= Maria-Pia Geppert =

German mathematician

Maria-Pia Geppert (May 28, 1907 – November 18, 1997) was a German mathematician and biostatistician who co-founded the Biometrical Journal.

Geppert was the first woman to become a full professor at the University of Tübingen.
With Emmy Noether, Hilda Geiringer, Ruth Moufang, and Hel Braun, Geppert was one of only a handful of women to work in mathematics in Germany before World War II and later convert their degrees into research careers as full professors.

==Early life and education==
Geppert was born in Breslau, with Italian descent through her mother. Breslau is now Wrocław, in Poland, but at that time it was part of the German Empire. Her older brother, Harald Geppert also became a mathematician, and a supporter of the Nazis.

She studied mathematics in Breslau and in Giessen, and in 1932 completed a doctorate at the University of Breslau. Her dissertation, Approximative Darstellungen analytischer Funktionen, die durch Dirichletsche Reihen gegeben sind, concerned analytic number theory and was supervised by Guido Hoheisel. Edmund Landau, in his last publication before Hitler came to power, commented unfavorably on one of her papers.

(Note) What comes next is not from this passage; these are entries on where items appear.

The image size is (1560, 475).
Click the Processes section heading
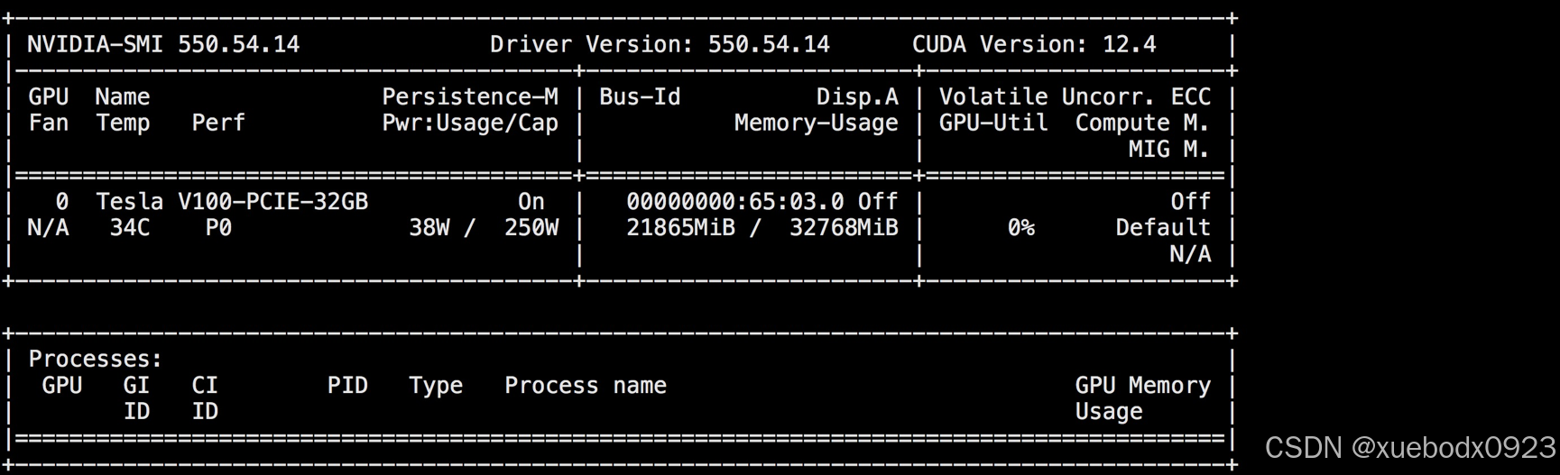tap(96, 359)
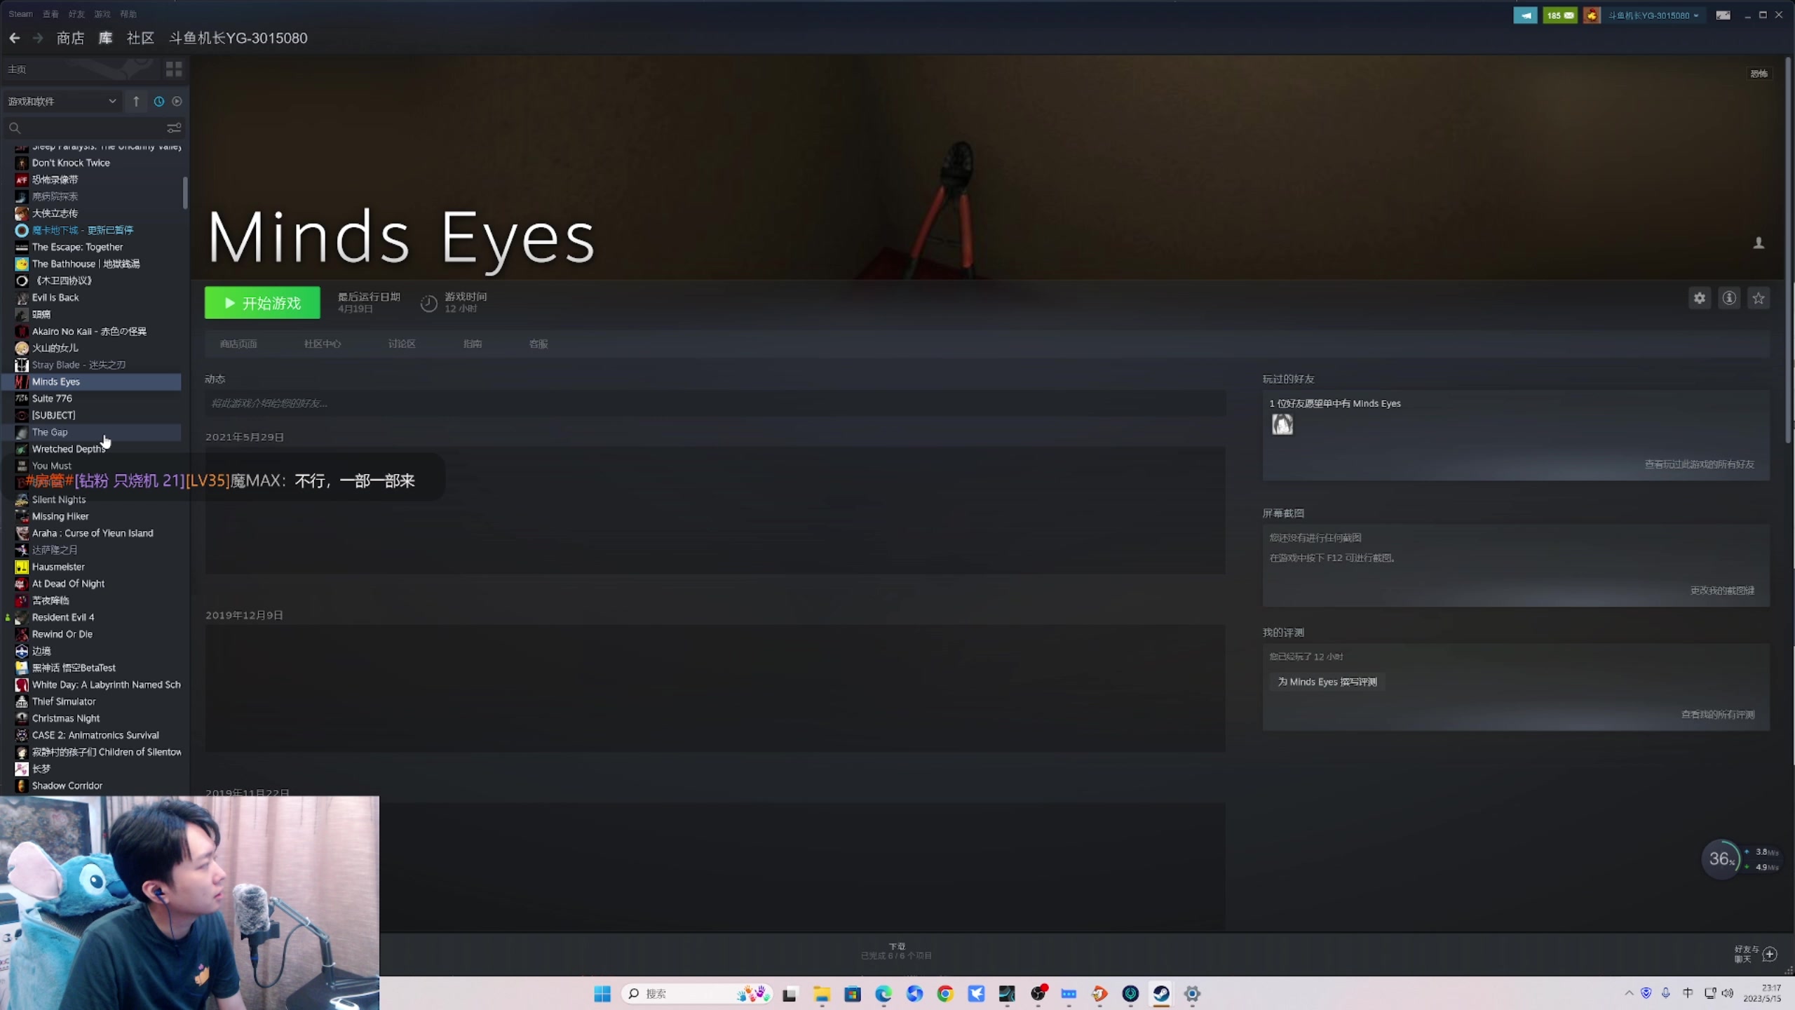This screenshot has width=1795, height=1010.
Task: Open friends and chat plus icon
Action: [x=1769, y=954]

Next, Geppert moved to Rome, where from 1933 to 1936 she studied actuarial science and statistics for a second doctorate under the supervision of Guido Castelnuovo.
She completed a habilitation in 1942 at the University of Giessen. Her dissertation was Comparison of Two Observed Frequencies.
Seneta & Phipps (2001) write that her habilitation dissertation was "important but forgotten" because of the circumstances of the war, and they adopt her title for their own.

==Career==
In 1940, Geppert became director of the Department of Epidemiology and Statistics for the William G. Kerckhoff Heart Research Institute in Bad Nauheim, later to become the Max Planck Institute for Heart and Lung Research. She joined Goethe University Frankfurt in 1943, as a lecturer in biostatistics.

In 1964 she became chair for medical biometry at the University of Tübingen. In doing so, she became the first female full professor at the University of Tübingen.
She retired in 1975.

==Biometrical Journal==
With Ottokar Heinisch, Geppert founded the Biometrical Journal in 1959. She was co-editor-in-chief with Heinisch from its founding until 1966, and remained co-editor-in-chief with Erna Weber until 1969.

==Recognition==
In 1951, Geppert became the first German elected into the International Statistical Institute in the post-war period. She also became an honorary member of the International Biometric Society in 1965, the first person from the German region of the society to be so honored.